Now I did not expect much. The writers are the same bunch of people who brought us “Snow Dogs” and “The Sixth Day.” But the director Jon Turteltaub is a Wes grad! He did “Cool Runnings,” “While You Were Sleeping,” and the seminal pre-adolescent ninja romp “Three Ninjas.” Beyond my previous complaints, this movie was not funny, cute, charming, or quirky. I think I will blame producer Jerry Bruckheimer, action hack extraordinaire and the man who runs Disney’s propaganda department. Since his partner Don Simpson passed away, Bruckheimer has made garbage (“Gone in Sixty Seconds,” “Armageddon,” “Kangaroo Jack”…). Without Johnny Depp, “Pirates” would have been a shipwreck. In the wake of Pearl Harbor day, let us invoke the Bruckheimer/Bay debacle “Pearl Harbor;” a song from “Team America: World Police” says it best (“I love you almost as much as Michael Bay missed the mark with ‘Pearl Harbor.’”). Many of the lines from “Team America” came verbatim from Bruckheimer films, and it’s a shame that “National Treasure” was not out in time because there are some doozies (referring to the curvaceous National Archivist: “Gates you are held down by the man, but a cute one.”).

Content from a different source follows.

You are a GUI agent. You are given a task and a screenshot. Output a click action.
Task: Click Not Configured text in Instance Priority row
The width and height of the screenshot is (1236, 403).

Regarding the content of “National Treasure,” any Wesleyan student worth hir weight in liberal arts tuition knows better. Though it is Bruckheimer who learned an important lesson in Hollywood historical memory: it is a major bonus if you can infuse a vapid thriller with meaning, bring authenticity to inanity, but it should not attempt to be out and out historical; always opt for Americana when possible. “National Treasure” contains America’s “most” univocal sites (related to the Founding Fathers). Those clever devils in Hollywood always know exactly how to package these “harmless” PG blockbusters for optimal mainstream consumption. Bruckheimer aptly recognizes the power of toying with mythic consciousness (The Founding Fathers hid treasure?! That’s a sweet high concept!) to get people into theaters, and that contested meanings are to be avoided. No clues were hidden at the Vietnam memorial, aboard the USS Arizona, or Rosa Parks’ seat in the back of the bus. The implications of turning hegemonic America’s most ideologically laden signifiers into clues to locating the riches of another culture (yay capitalism!) appeals to the majority of this country (see recent election). The hidden narrative beneath the popular narrative of “America” is a ludicrous treasure hunt, not the systematic oppression of marginalized individuals; the egalitarian ideology of the Founding Fathers was not actually meant for everybody, silly.

So until the ride(s) comes out at Disney (you are the pen that signs the Declaration, you are Sally Heming’s DNA, etc.), one can take solace in the educational merit of a piss poor film (now I know the Liberty Bell has a crack in it!) and one can parse John Adam’s pubes to figure out why we live in a society where films like this continue to get made.

Funny Aside: The new Ray Charles movie is not called “Saw.” Its title is “Ray.” I’m an insensitive prick.